WHAT IS BEING ASKED:
What you return must match, exactly, the lines running from the one containing "info@townwashholdings.com (559, 15)" to the end of the data, both included, and must contain no pictures.

--------------------------------

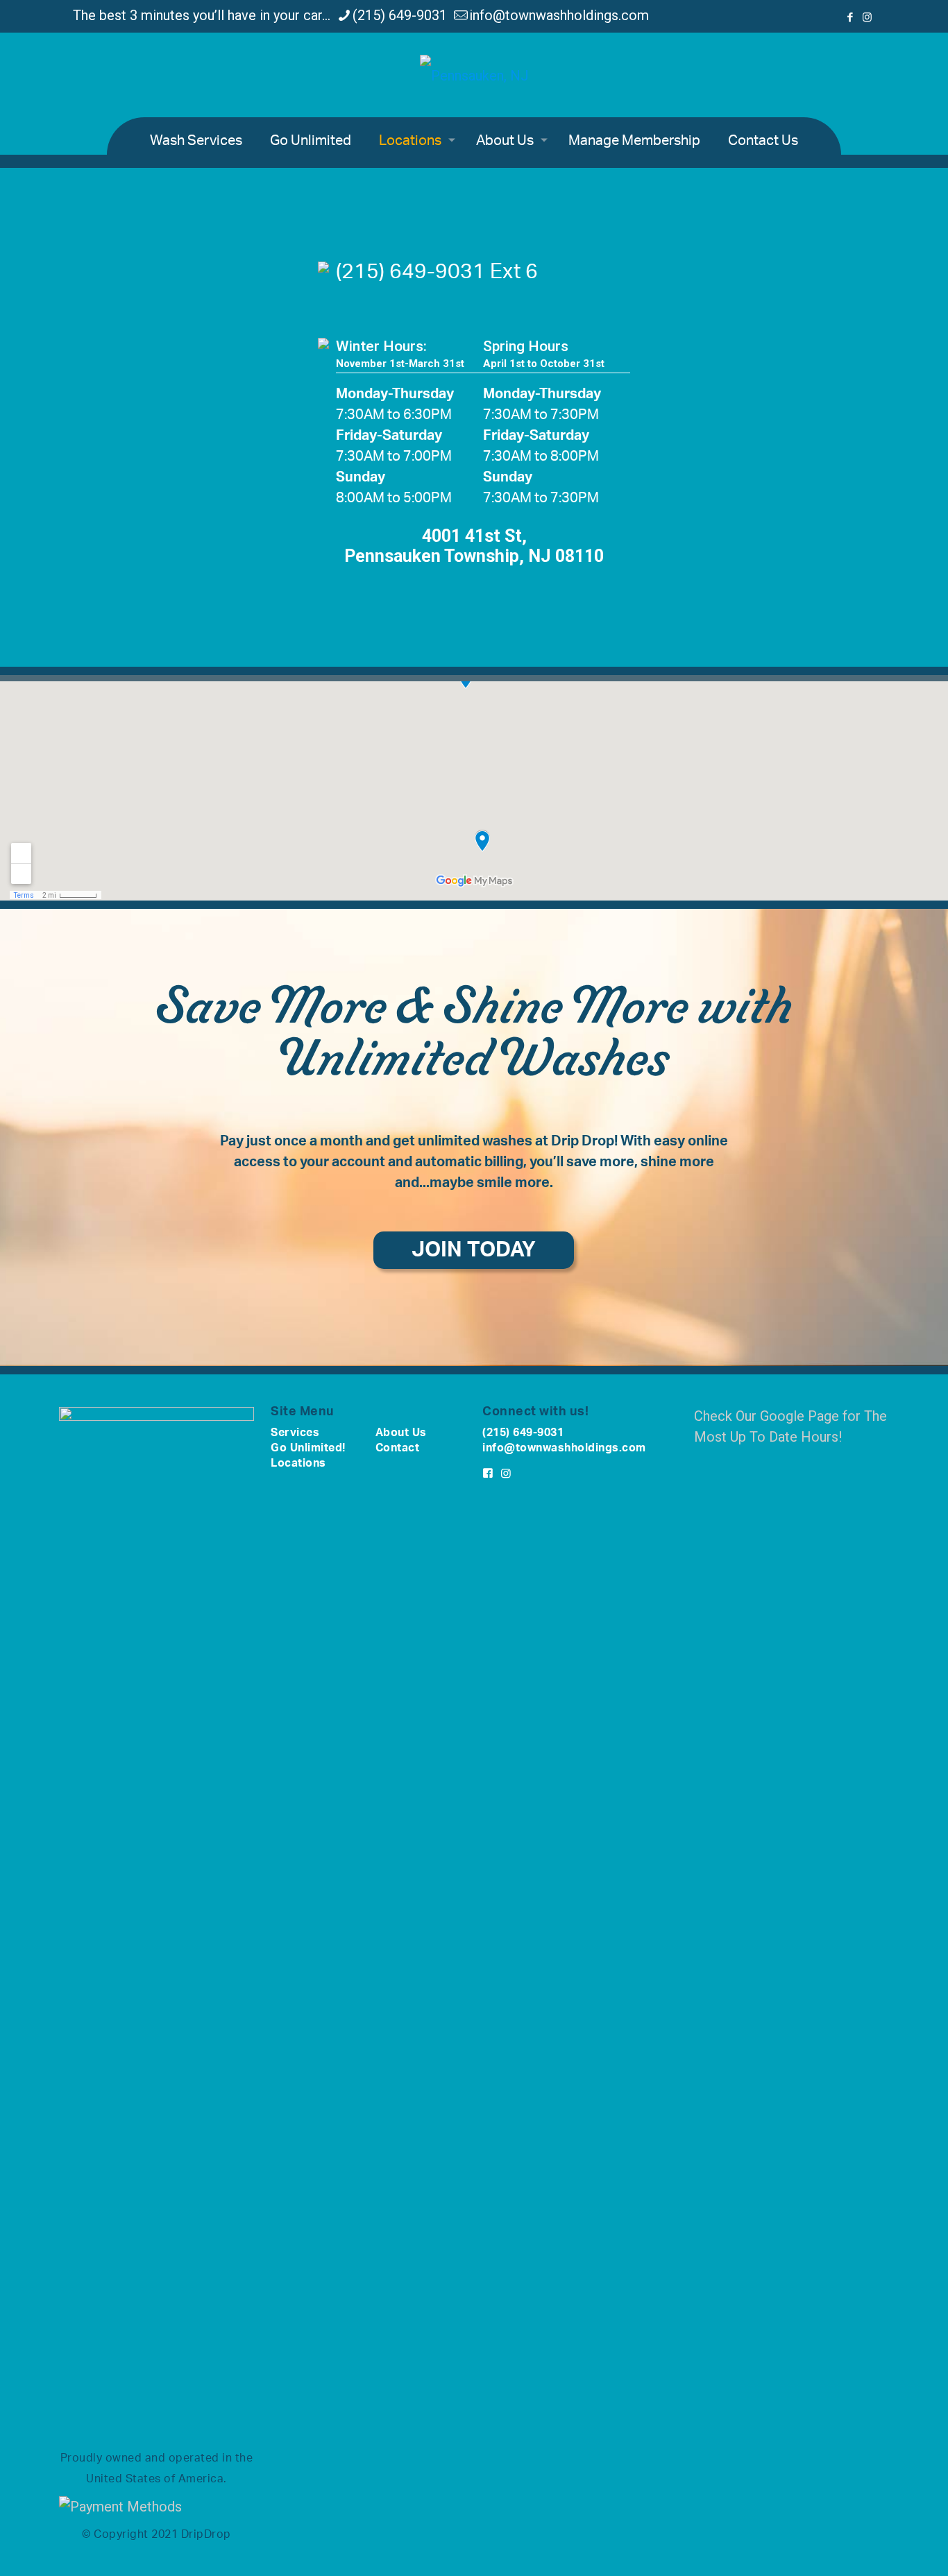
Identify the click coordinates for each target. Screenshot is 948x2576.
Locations (298, 1463)
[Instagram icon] (867, 17)
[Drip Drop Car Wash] (474, 75)
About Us (401, 1432)
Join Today (474, 1250)
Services (295, 1432)
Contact (397, 1447)
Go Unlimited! (308, 1447)
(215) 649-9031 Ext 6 (437, 272)
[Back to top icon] (881, 2547)
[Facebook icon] (850, 17)
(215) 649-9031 (400, 15)
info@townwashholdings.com (559, 15)
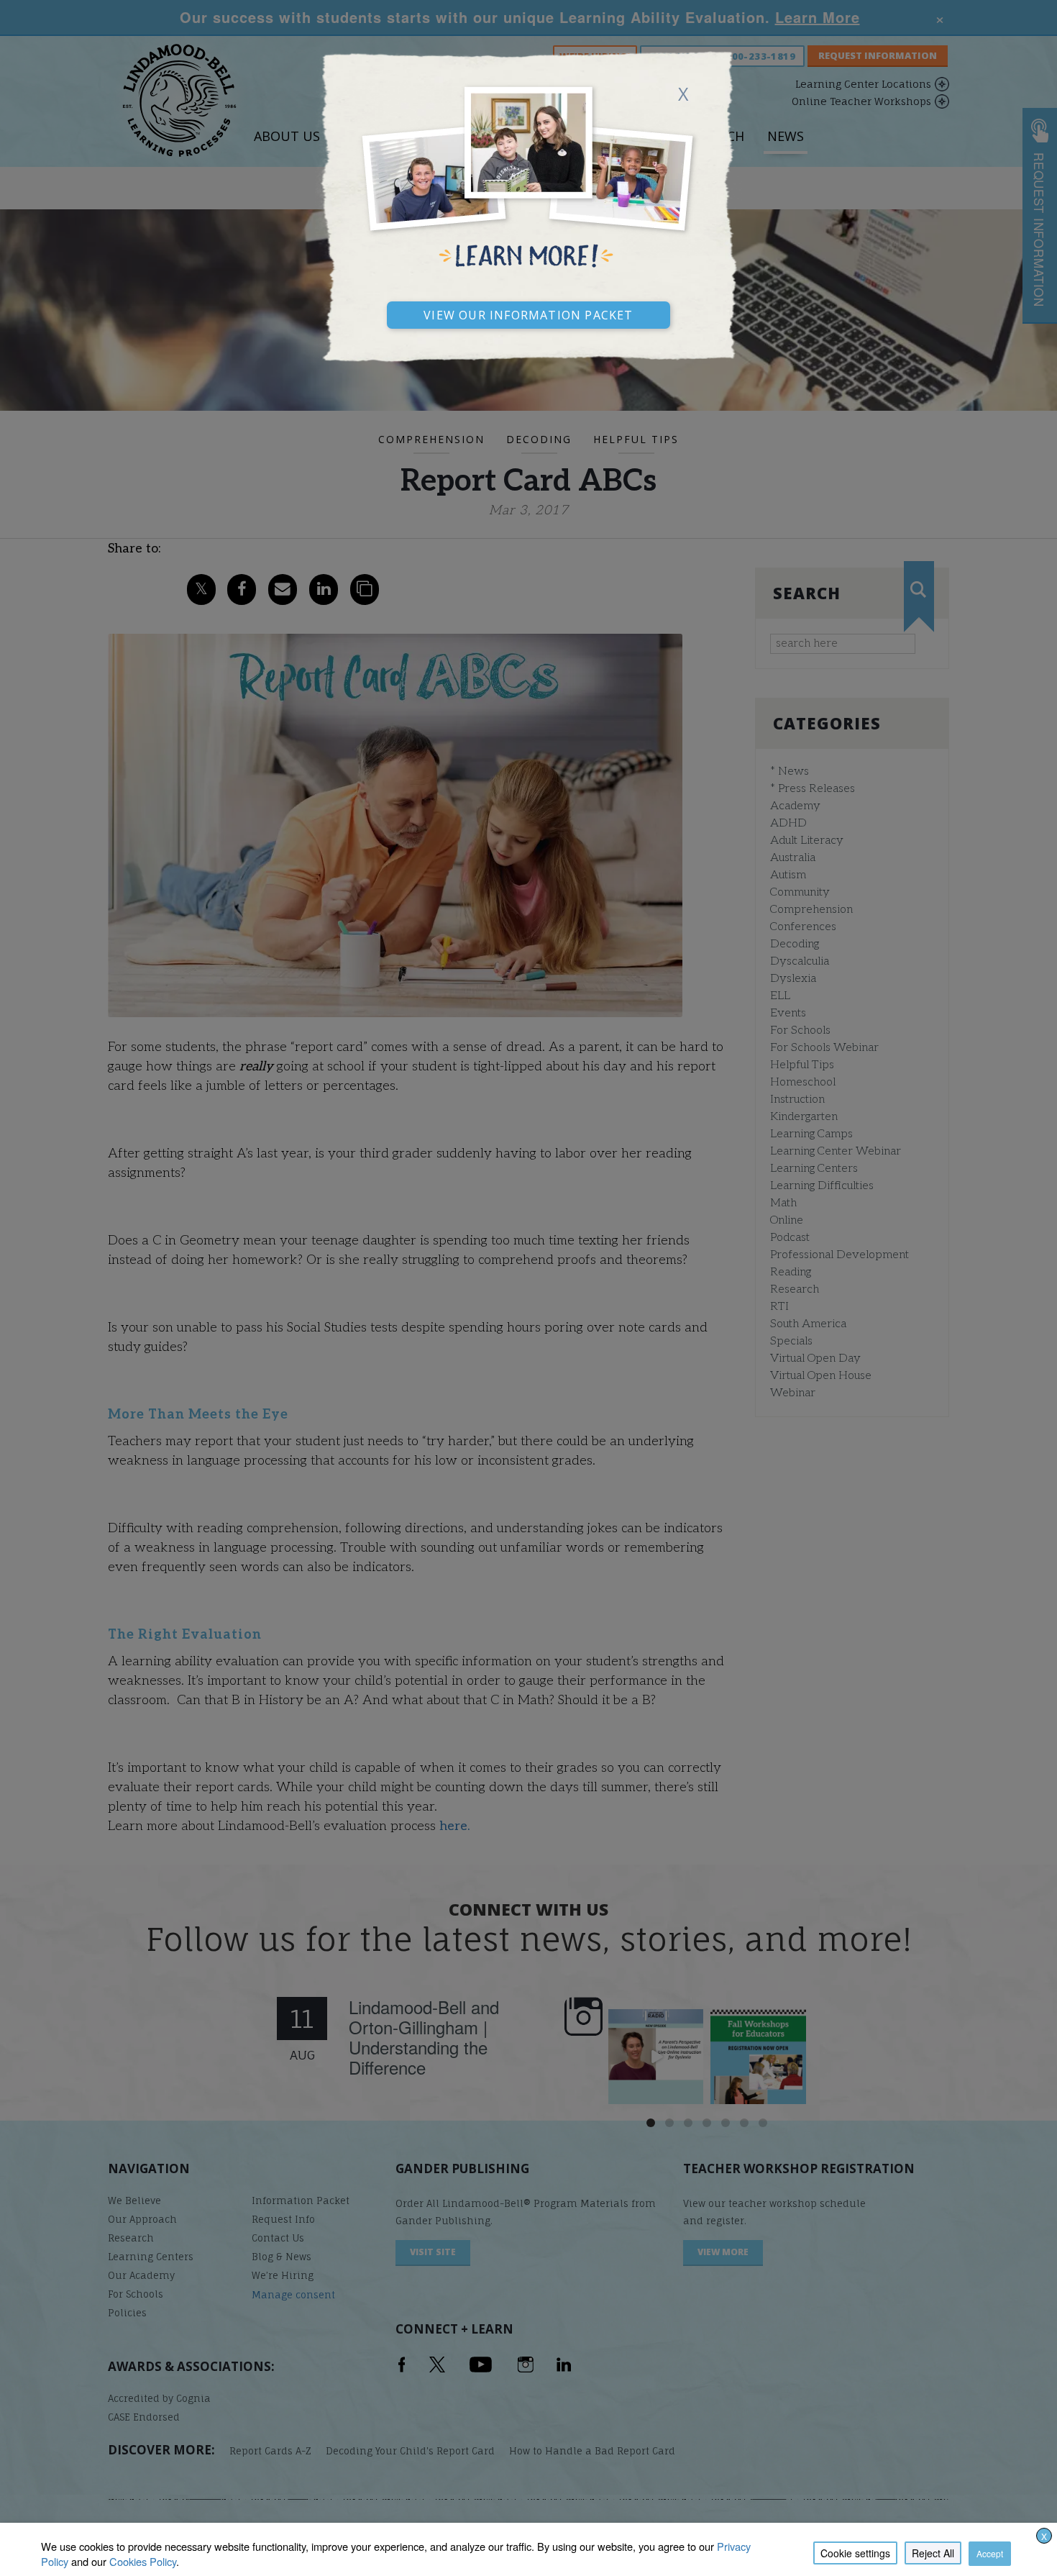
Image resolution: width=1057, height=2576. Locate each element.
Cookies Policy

--------------------------------

SOLUTION FOR THIS EXERCISE:
info@townwashholdings.com (559, 15)
Image resolution: width=1057, height=2576. Locate each element.
Cookies Policy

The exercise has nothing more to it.